Our clients sometimes come to us with problems and disputes with Chinese suppliers. We provide advice for them and others in a similar situation and bring awareness to common problems so they can be avoided in the first place where possible.
Here we’ll give a taste of the top 10 cases from the past years that are worth revisiting and the advice available, as well as the links for you to read detailed advice for each…
1. If your supplier refuses to ship the goods you paid for.
Paying in advance for your products and never receiving them is a frightening situation to kick off and one that most importers worry about. In this case, our customer had paid a large downpayment for their products to be manufactured by a Chinese supplier, but after over a year, the supplier was still making excuses and not shipping anything and eventually stopped responding.
The supplier told us that the goods were ready but no inspection was possible until the customer had paid more to help them settle a debt to their raw materials supplier as then access would be allowed. As we could not confirm the situation on the ground and the story sounded suspicious there was no choice but to advise the customer to take legal action in China to attempt to recover some kind of costs.

■ WRITTEN PROBLEM A
According to the text on supplier disputes, how long was the supplier still making excuses and not shipping after the customer's large downpayment?

■ DATA PROVIDED
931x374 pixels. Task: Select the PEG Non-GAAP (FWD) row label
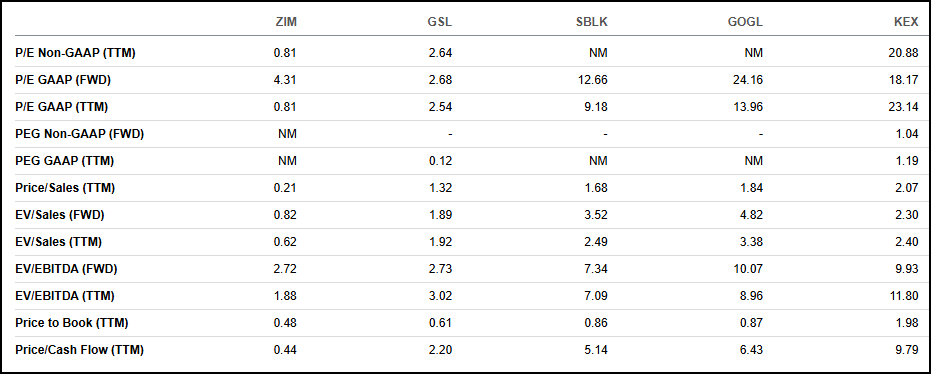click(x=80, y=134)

...

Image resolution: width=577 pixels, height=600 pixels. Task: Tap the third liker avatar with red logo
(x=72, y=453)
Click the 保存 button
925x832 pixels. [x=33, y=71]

■ WRITTEN PROBLEM B
Print the rows from the line with "931x374 pixels. Task: Select" to the line with "click(x=80, y=134)", omitting the pictures.

■ TASK OUTPUT A
Over a year.

■ TASK OUTPUT B
931x374 pixels. Task: Select the PEG Non-GAAP (FWD) row label
click(x=80, y=134)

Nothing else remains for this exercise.